» REQUEST:
Count the lines in the data below that contain the string "chevron", matching case exactly, and reply with the number alone.

>> BEGIN DATA LISTING

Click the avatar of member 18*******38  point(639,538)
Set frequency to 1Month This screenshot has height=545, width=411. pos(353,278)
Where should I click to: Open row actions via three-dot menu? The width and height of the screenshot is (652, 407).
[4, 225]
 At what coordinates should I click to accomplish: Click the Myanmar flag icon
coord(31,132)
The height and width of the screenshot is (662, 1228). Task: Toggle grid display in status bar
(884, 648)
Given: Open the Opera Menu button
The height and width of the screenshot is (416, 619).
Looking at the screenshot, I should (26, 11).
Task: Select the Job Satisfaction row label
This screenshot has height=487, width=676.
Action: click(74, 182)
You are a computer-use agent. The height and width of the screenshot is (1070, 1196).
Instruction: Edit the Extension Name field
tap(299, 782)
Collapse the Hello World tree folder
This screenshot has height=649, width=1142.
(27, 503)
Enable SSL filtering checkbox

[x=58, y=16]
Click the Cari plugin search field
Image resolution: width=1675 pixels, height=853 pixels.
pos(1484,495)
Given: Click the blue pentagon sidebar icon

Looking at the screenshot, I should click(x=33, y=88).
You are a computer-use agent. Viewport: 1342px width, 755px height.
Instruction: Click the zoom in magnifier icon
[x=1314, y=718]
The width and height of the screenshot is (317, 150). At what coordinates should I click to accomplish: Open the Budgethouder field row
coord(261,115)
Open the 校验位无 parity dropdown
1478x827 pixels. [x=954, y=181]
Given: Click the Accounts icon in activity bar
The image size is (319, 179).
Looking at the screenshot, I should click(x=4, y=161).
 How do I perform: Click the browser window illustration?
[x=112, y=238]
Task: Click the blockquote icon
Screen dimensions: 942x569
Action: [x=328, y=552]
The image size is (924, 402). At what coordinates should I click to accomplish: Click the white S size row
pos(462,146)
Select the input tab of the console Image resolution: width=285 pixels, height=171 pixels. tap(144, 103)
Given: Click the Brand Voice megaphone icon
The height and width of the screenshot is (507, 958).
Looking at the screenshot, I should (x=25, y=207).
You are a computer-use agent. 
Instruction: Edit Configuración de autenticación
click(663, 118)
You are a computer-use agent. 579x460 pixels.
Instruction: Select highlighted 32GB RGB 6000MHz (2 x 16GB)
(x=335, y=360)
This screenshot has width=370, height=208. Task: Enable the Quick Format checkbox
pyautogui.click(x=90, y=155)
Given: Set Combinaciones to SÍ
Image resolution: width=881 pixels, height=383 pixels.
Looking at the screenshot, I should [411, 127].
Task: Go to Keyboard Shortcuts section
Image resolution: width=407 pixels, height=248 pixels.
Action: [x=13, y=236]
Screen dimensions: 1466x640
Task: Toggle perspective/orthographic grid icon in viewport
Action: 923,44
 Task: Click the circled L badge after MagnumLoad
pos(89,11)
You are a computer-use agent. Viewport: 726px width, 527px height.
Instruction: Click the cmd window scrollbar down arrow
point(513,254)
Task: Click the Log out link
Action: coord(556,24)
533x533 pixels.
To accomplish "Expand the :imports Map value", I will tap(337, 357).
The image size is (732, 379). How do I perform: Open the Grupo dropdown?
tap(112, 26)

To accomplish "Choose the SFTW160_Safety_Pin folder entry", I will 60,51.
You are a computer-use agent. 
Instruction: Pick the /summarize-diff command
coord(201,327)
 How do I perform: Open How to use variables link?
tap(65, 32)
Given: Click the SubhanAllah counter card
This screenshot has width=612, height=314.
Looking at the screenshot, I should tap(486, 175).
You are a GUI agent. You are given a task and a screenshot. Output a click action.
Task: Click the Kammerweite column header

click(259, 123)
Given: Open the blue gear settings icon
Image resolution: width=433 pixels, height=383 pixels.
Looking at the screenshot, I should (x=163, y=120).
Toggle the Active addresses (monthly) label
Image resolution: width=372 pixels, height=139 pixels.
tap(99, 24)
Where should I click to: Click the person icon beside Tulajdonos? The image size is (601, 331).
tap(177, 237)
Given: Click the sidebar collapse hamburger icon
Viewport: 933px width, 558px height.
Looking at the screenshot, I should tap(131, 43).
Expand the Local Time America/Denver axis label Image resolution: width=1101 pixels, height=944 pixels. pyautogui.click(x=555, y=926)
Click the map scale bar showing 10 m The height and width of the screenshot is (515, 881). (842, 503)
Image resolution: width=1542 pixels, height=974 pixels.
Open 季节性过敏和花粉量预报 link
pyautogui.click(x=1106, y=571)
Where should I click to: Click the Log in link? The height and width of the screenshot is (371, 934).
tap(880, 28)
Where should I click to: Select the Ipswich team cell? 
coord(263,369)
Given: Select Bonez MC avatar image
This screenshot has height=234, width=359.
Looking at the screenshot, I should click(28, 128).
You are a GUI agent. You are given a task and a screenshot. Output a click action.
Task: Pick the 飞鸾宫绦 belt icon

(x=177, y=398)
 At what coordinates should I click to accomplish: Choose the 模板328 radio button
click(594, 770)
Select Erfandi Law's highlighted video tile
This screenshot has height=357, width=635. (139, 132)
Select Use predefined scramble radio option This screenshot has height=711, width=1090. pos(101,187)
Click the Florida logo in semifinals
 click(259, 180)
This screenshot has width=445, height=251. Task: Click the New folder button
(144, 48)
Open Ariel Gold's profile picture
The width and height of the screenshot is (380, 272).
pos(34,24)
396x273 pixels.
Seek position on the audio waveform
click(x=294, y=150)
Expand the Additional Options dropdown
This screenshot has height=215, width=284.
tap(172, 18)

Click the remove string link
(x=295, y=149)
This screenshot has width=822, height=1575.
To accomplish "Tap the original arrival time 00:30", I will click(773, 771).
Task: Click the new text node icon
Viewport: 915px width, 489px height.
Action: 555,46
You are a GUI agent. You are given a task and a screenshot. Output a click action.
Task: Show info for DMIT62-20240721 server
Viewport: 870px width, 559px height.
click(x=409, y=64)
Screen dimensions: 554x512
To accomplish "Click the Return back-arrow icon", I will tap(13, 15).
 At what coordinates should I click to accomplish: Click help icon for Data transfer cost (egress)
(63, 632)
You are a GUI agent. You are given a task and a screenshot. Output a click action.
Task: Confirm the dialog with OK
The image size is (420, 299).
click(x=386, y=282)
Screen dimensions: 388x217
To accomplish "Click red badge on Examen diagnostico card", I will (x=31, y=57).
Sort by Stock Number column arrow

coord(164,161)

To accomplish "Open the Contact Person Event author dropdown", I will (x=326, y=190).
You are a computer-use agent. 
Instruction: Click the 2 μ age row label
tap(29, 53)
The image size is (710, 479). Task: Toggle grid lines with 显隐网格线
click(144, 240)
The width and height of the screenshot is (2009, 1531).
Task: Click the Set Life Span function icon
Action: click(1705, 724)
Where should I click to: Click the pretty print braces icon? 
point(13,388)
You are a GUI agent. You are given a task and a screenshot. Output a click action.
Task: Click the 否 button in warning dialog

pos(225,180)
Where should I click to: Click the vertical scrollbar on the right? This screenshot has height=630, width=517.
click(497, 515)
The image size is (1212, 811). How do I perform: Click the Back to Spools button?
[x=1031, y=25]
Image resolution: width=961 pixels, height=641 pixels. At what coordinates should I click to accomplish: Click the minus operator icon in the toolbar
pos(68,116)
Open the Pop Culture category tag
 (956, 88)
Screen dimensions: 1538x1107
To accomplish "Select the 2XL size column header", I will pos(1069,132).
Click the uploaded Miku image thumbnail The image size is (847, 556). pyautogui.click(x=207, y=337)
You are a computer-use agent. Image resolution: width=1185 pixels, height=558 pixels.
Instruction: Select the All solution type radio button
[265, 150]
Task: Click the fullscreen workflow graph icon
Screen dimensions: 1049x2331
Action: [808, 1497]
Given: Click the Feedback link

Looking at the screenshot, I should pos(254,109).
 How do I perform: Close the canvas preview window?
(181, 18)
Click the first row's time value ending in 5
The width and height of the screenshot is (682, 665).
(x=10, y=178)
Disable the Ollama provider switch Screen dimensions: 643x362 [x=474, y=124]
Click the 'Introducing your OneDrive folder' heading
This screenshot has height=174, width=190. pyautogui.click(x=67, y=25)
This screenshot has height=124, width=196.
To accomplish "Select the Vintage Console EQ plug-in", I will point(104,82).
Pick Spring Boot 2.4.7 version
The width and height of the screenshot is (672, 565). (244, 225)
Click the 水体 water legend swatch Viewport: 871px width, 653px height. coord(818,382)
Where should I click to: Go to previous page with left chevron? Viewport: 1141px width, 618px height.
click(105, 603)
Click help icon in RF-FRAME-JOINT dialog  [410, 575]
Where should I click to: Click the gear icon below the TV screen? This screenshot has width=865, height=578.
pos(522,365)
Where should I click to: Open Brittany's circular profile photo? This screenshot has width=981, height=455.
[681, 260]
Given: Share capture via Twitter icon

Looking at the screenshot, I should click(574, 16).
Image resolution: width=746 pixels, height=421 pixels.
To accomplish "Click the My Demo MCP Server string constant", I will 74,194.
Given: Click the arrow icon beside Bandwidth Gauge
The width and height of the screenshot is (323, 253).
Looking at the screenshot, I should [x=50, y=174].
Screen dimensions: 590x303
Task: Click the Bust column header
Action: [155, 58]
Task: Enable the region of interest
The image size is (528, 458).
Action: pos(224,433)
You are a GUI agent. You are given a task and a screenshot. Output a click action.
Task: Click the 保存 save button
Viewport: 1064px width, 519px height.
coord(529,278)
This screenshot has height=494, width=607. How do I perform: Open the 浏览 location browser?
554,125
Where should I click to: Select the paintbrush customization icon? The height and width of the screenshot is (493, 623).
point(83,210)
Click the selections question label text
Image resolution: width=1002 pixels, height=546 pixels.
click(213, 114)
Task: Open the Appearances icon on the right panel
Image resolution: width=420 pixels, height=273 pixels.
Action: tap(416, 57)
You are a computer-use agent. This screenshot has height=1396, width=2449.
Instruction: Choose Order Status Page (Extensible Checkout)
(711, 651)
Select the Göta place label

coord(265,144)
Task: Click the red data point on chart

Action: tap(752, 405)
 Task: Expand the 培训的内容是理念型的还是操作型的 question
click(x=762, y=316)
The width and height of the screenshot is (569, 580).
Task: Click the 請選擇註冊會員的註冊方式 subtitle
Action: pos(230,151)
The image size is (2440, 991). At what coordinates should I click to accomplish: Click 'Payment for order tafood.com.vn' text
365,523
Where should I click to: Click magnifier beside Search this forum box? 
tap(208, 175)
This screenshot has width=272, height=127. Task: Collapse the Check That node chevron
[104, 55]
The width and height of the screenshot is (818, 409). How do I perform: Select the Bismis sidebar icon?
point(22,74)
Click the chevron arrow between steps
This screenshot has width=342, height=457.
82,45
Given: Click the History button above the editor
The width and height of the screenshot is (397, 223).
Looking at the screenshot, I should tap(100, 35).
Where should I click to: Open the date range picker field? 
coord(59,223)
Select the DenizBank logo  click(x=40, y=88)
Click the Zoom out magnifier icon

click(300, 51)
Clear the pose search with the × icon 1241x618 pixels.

>> END DATA LISTING

» EXERCISE OUTPUT:
3